»»

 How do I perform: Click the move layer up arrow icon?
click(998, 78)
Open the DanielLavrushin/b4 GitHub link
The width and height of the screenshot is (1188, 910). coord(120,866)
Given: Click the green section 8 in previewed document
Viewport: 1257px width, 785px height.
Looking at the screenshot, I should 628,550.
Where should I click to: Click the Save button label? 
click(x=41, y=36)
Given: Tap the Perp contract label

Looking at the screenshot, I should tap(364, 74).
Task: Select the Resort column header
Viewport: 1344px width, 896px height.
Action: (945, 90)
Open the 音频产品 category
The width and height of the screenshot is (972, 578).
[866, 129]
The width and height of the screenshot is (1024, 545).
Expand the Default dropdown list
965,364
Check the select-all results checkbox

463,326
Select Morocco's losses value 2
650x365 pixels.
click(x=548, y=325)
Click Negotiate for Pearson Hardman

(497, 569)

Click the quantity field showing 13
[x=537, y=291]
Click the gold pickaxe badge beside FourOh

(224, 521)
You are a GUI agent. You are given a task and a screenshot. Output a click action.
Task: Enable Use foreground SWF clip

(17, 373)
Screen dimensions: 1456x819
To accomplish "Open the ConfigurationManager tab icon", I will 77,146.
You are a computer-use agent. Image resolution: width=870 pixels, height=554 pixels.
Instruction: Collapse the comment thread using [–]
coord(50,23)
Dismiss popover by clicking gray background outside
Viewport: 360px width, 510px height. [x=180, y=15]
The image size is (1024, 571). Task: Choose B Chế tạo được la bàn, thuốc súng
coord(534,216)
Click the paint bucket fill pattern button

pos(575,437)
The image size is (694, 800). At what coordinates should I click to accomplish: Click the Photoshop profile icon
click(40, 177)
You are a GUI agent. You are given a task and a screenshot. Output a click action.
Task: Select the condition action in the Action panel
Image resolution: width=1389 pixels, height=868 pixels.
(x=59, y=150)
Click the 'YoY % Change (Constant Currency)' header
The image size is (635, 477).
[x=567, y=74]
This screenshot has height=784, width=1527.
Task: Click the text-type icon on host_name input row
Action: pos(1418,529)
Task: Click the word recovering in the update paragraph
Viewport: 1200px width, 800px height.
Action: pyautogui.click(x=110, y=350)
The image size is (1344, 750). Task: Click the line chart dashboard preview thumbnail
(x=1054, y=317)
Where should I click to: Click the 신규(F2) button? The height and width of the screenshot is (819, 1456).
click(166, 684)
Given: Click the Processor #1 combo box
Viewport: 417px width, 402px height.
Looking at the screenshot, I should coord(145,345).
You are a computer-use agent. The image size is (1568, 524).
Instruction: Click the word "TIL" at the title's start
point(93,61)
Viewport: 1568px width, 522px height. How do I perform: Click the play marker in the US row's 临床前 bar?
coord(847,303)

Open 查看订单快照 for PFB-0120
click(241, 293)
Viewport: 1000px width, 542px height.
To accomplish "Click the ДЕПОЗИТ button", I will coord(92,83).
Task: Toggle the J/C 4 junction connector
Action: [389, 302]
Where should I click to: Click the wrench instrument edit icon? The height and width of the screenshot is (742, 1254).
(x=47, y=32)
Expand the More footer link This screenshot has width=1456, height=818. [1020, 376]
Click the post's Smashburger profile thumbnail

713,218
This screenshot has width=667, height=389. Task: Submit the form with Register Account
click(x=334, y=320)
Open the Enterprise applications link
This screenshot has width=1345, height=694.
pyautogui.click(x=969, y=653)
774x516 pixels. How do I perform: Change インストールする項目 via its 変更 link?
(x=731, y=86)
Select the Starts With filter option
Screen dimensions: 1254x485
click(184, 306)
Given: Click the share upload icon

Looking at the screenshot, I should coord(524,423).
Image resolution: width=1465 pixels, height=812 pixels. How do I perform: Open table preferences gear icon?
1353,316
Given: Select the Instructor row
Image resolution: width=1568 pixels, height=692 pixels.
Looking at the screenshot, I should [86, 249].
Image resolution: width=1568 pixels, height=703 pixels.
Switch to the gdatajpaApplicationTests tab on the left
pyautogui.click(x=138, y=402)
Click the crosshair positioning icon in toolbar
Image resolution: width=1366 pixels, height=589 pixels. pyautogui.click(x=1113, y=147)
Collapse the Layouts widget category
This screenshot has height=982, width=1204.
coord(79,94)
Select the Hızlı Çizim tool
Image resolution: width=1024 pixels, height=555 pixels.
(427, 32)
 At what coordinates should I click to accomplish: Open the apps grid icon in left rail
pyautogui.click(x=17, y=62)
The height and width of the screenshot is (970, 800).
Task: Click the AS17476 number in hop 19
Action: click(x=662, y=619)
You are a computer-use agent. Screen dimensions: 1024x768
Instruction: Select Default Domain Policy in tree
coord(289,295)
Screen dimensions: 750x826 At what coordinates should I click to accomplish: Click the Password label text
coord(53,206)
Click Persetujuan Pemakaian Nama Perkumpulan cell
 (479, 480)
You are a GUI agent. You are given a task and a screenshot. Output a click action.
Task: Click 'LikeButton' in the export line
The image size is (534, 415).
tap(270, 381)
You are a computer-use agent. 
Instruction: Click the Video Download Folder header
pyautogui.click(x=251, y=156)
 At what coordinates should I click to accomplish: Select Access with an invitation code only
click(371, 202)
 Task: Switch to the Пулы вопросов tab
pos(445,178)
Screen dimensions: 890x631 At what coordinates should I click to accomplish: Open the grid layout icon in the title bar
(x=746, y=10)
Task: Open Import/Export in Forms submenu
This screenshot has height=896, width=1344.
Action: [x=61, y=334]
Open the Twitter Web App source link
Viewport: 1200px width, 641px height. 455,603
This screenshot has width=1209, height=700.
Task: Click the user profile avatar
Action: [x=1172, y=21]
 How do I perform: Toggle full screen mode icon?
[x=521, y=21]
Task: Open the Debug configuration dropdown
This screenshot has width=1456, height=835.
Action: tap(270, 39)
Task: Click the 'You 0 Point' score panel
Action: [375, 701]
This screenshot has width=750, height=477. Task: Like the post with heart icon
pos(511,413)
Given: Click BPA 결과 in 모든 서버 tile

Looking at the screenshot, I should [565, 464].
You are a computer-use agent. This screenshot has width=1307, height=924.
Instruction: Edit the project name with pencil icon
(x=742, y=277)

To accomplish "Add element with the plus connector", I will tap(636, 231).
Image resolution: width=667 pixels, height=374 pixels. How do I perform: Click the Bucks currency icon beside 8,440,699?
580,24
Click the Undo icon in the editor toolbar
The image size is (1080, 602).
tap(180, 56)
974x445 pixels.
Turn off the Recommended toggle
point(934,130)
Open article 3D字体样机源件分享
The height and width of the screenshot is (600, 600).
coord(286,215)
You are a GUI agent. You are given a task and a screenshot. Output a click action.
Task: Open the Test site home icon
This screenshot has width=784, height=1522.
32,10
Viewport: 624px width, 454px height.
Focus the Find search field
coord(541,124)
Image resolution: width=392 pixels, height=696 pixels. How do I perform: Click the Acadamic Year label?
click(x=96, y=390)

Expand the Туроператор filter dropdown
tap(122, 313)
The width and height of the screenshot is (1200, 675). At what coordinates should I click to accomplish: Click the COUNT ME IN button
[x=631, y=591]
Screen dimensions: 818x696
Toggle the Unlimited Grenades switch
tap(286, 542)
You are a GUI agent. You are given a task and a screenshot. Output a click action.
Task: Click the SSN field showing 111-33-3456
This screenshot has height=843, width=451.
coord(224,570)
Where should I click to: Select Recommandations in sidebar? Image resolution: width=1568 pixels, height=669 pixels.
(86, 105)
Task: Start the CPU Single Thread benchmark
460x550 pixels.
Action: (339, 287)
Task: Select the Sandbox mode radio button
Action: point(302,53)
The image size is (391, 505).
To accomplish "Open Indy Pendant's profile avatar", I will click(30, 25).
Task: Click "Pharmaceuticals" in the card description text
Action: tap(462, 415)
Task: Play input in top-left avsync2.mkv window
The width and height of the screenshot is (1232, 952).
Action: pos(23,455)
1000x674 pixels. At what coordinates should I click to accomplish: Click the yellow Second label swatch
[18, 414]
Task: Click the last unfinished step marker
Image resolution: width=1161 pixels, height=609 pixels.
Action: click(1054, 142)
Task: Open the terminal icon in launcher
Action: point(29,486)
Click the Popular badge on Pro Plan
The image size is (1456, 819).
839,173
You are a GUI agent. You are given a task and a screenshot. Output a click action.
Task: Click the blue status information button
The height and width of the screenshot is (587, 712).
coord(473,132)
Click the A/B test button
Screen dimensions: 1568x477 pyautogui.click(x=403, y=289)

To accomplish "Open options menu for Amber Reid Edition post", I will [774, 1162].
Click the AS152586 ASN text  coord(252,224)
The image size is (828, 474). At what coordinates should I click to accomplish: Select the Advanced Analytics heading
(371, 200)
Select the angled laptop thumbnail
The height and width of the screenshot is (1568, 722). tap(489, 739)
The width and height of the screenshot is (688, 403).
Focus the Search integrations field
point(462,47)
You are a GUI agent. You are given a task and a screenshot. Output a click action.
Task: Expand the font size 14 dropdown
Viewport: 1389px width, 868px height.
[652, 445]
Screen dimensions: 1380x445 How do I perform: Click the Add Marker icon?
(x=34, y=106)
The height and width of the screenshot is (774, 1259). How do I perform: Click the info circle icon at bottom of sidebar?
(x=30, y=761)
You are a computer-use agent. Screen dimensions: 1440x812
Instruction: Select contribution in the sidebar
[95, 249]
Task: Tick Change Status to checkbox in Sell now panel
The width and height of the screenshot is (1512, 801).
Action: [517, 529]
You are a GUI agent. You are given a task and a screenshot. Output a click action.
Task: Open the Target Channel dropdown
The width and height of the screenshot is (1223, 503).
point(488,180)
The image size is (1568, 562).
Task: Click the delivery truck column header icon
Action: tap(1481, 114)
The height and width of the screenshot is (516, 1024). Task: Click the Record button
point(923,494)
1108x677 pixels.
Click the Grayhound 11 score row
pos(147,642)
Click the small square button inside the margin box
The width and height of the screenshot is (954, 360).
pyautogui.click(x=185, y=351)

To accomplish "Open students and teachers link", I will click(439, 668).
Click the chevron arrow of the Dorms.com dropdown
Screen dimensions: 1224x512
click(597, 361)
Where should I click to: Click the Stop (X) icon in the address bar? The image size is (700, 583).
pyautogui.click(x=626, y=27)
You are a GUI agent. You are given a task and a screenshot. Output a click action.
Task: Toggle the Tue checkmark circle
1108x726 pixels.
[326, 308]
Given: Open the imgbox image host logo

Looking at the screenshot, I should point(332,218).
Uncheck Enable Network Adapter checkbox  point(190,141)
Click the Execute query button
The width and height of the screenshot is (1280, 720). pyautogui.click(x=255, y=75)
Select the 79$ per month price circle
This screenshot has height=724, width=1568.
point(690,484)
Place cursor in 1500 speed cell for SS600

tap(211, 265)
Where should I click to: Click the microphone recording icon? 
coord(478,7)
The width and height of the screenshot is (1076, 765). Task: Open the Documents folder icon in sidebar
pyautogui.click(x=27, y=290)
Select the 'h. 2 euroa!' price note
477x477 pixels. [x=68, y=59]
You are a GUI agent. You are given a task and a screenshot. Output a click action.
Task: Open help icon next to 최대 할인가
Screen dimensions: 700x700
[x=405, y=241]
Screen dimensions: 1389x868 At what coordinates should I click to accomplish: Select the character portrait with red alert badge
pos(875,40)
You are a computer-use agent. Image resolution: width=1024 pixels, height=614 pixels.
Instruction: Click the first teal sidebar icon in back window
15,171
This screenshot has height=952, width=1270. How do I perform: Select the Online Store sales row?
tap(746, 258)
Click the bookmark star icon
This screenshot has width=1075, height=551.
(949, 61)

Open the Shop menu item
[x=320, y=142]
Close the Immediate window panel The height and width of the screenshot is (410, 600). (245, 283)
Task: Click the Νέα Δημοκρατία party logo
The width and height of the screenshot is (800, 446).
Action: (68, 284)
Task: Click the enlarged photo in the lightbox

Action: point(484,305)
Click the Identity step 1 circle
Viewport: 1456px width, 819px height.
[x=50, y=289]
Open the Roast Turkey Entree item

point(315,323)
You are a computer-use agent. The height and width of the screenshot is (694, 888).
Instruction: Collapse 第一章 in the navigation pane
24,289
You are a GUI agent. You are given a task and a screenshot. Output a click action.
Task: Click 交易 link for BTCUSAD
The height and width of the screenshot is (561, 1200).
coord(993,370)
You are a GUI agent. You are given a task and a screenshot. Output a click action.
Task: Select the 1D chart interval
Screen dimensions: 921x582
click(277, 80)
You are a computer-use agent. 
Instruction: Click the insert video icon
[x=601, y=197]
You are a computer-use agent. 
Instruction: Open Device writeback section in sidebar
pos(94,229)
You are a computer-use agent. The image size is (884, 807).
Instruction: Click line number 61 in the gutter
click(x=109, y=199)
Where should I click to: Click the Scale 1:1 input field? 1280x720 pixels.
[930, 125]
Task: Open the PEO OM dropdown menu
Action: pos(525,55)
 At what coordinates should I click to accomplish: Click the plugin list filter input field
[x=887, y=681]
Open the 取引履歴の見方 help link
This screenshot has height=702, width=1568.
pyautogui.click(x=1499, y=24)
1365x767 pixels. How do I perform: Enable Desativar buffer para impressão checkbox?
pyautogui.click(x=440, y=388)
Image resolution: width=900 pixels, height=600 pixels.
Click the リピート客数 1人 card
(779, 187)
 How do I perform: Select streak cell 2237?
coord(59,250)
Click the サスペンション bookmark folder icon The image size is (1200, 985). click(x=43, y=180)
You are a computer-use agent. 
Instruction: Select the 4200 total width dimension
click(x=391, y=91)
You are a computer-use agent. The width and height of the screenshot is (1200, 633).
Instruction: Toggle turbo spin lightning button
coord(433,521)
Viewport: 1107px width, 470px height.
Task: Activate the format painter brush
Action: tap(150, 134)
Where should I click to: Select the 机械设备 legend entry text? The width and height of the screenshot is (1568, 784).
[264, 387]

««

Rewrite the items as a JSON list of strings with one string per line, leaving out blank lines. Begin at the line that contains "The height and width of the screenshot is (516, 1024)." and stop after the line that contains "pyautogui.click(x=185, y=351)".

- Correct response -
[
  "The height and width of the screenshot is (516, 1024). Task: Click the Record button",
  "point(923,494)",
  "1108x677 pixels.",
  "Click the Grayhound 11 score row",
  "pos(147,642)",
  "Click the small square button inside the margin box",
  "The width and height of the screenshot is (954, 360).",
  "pyautogui.click(x=185, y=351)"
]